# Tell me why my netbook struggles to play youtube videos.



## Trespass (Apr 24, 2010)

I'm currently typing at a Coffee Culture (yeah, that's right, I'm being one of _those_ guys) to complain about my Acer AspireOne's inability to properly play a 360p youtube video without audio crackles and pops and freezeframe picture.

I've read before that this is particular to most -if not all- netbooks, which majorly diminishes the value of the product in my humble opinion. 

I find this kind of pathetic, especially in light of rumours swirling around the "suppression of the platform's development" so as to not impede on the notebook/desktop replacement market. 

Cell phones and smart phones can access and display youtube (obviously due to some portal or program optimization) so what can I do with this netbook?

(Note: This is on all 360p youtube videos)


----------



## jymellis (Apr 24, 2010)

for some reason when i use firefox youtube is worhtless. i mean its like watching a picture slide show. now with internet explorer i can watch any youtube video in any "p" without problem? i dont understand computer shit anyways


----------



## thesimo (Apr 24, 2010)

well flash video doesent perform very well. on my dual core 2.4ghz w/ 4GB ram, watching youtube has the CPU at nearly 100%.

if you want you can use flashblock for safari, which skips the flash and makes your computer play the h.264 video directly which is far more efficient. It will probably play without any crackling then


----------



## djpharoah (Apr 24, 2010)

I had this problem a while back on my MSI Wind U100 under Windows 7 Ultimate. I basically removed all the Adobe Flash stuff, firefox etc off my netbook, then reinstalled all of it and it works perfectly now.

Netbooks are really decent but once you get into a lot of powerful stuff (like Flash) the Atom cpu pretty much becomes like the Celeron of yesteryear.


----------



## jymellis (Apr 24, 2010)

djpharoah said:


> I(like Flash) the Atom cpu pretty much becomes like the Celeron of yesteryear.


 
thats whats in my pc lol. (celeron)


----------



## JBroll (Apr 24, 2010)

This is because Flash is abysmal. Grab Google Chrome and use the HTML5 beta for everything possible:

youtube.com/html5

Jeff


----------



## Origin (Apr 24, 2010)

Well, your first mistake was an Acer  seriously though, I'd mostly peg it on the processor...just not very powerful


----------



## JBroll (Apr 24, 2010)

They can handle a *lot* of other video without stuttering at all... the first mistake is USING FLASH AAAAAAAAAAAAAUGH!

Jeff


----------



## sentagoda (Apr 25, 2010)

I have the same exact problem with my Samsung N310


----------



## djpharoah (Apr 25, 2010)

Stuff like this made me realize two things

1) Flash is totally shit - cannot wait till HTML5 takes over
2) Intel Atom processors are just smaller and more efficient Intel Celerons. They are the suck for anything other than light computing. If you're a power user avoid them.

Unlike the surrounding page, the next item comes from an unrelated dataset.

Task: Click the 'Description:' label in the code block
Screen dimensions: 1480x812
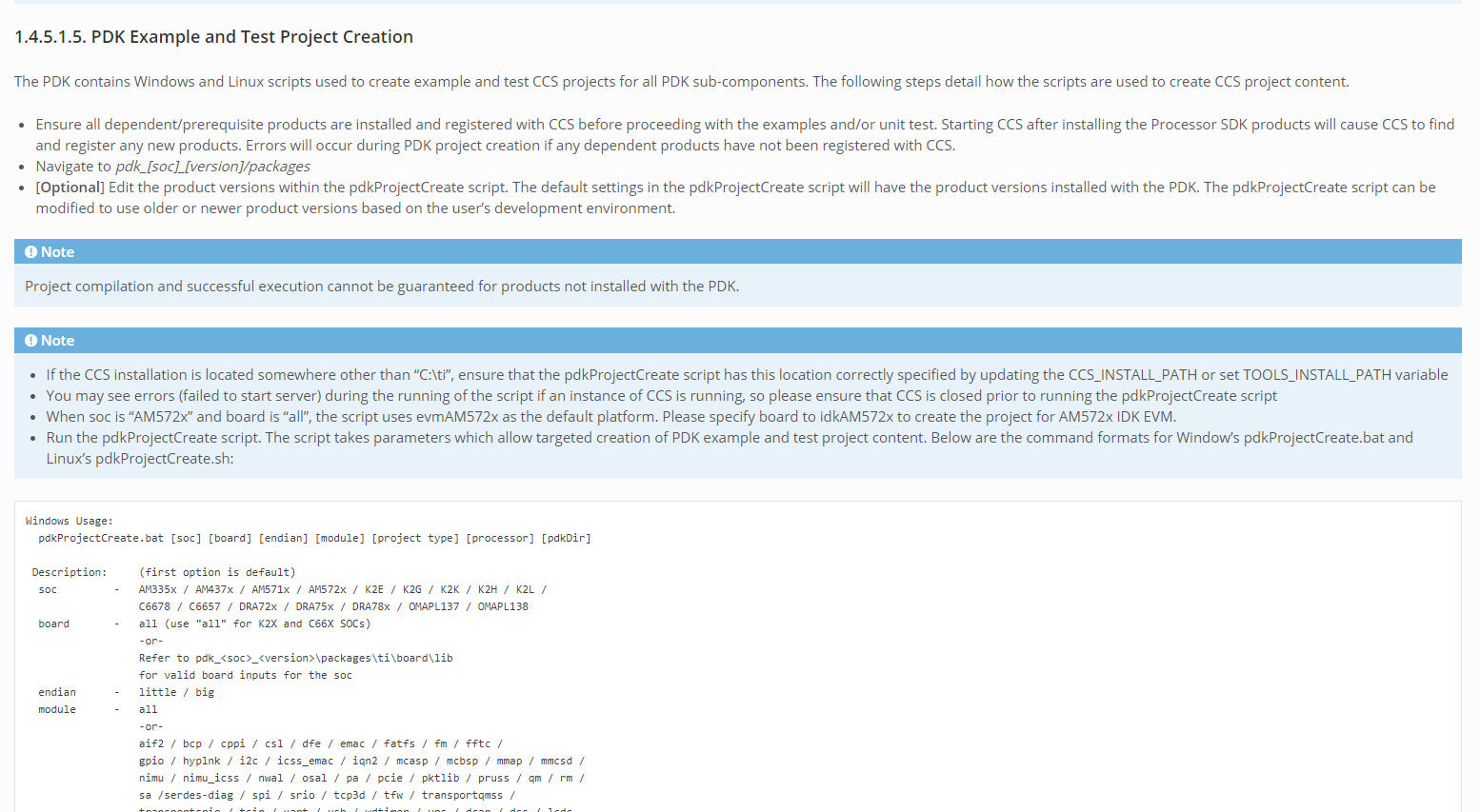Action: tap(70, 573)
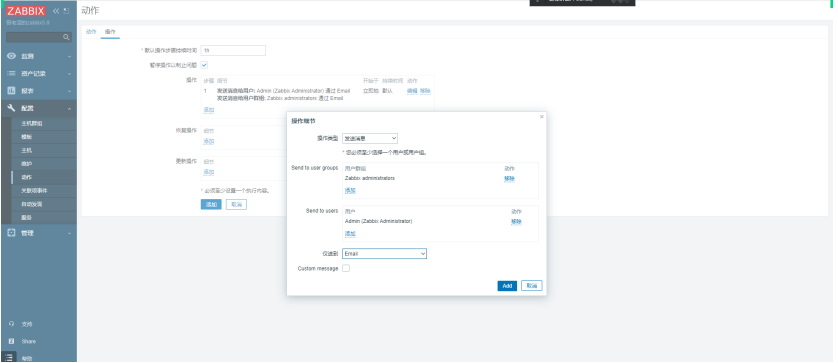
Task: Open the Reports bar-chart icon menu
Action: [11, 91]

Since my Thinkpad T41p died a month back my MSI Wind U100 has become my desktop replacement if you will... so many times I want to shoot myself in the face with this thing. Cannot wait till this summer when I pick up a new MBP 15.


----------



## sentagoda (Apr 25, 2010)

JBroll said:


> They can handle a *lot* of other video without stuttering at all... the first mistake is USING FLASH AAAAAAAAAAAAAUGH!
> 
> Jeff



Do have to change anything in the settings? I use chrome but its lagging like a mad cow


----------



## djpharoah (Apr 25, 2010)

For these little laptops you gotta make sure a few things are on there to make life simpler. Sure flash sucks but it works perfectly on my netbook. Here are the few things I did to get the most out of my netbook.

1) Reinstall Windows XP or Windows 7. I did a clean install of Windows 7 Ultimate 32 bit (prolyl a waste on this netbook )
2) Make sure you have the latest Intel GMA drivers from the Intel site. They are usually better than the stock ones that came with your netbook.
3) Update chipset drivers from Intel.
4) Get GMABooster - your Intel GMA900/950 GPU is severely underclocked in order to save batteries. But if you're plugged in GMA booster can take your GPU from 166MHz to its stock speed of 400MHz. This makes a sizable difference.
5) Turn down all graphic options in Windows - ie: run it too look like Windows 2000 to save on graphics performance.
6) Make sure you have 2GB of ram. 1GB is too little for stuff we do today and it'll definitely help your little netbook.
7) If you've got some more $$ invest in a 7200rpm drive or if you've got even more $$$ get an SSD drive.


----------



## Trespass (Apr 25, 2010)

djpharoah said:


> For these little laptops you gotta make sure a few things are on there to make life simpler. Sure flash sucks but it works perfectly on my netbook. Here are the few things I did to get the most out of my netbook.
> 
> 1) Reinstall Windows XP or Windows 7. I did a clean install of Windows 7 Ultimate 32 bit (prolyl a waste on this netbook )
> 2) Make sure you have the latest Intel GMA drivers from the Intel site. They are usually better than the stock ones that came with your netbook.
> ...



I went into admin tools and disabled tons of services, including garbage like networking and cd burning. The wireless chipset also has a powersaving feature which is known to cause problems streaming video over wifi.

There was a performance increase doing this, but it wasn't massive. Half the problem is the fact that the netbook isn't mine; it's my sisters. I'd normally do a clean wipe and install with any new computer, but it's not something I'm "allowed" to do. 2, 3, and 4 are the only numbers on that list I could get away with. I'll it later.


----------



## Groff (Apr 25, 2010)

The old GMA chipsets were kinda weak, GMA booster helps a ton. I find I don't need it for flash video on my AspireOne, as long as i'm in windows. If I use Ubuntu, only youtube works, and only up to 480p. The newer netbooks that are out have some pretty awesome chipsets in them, and some can even handle HD video with no issues. nVidia ION ftw!


----------



## JBroll (Apr 25, 2010)

A lightweight Linux distribution would probably work even better. There may even be one set up for your distribution, allowing things like CPU 'deunderclocking' (like the Eee PCs tend to have) and such. Grab Chrome and go to the aforementioned /html5 page.

Jeff


----------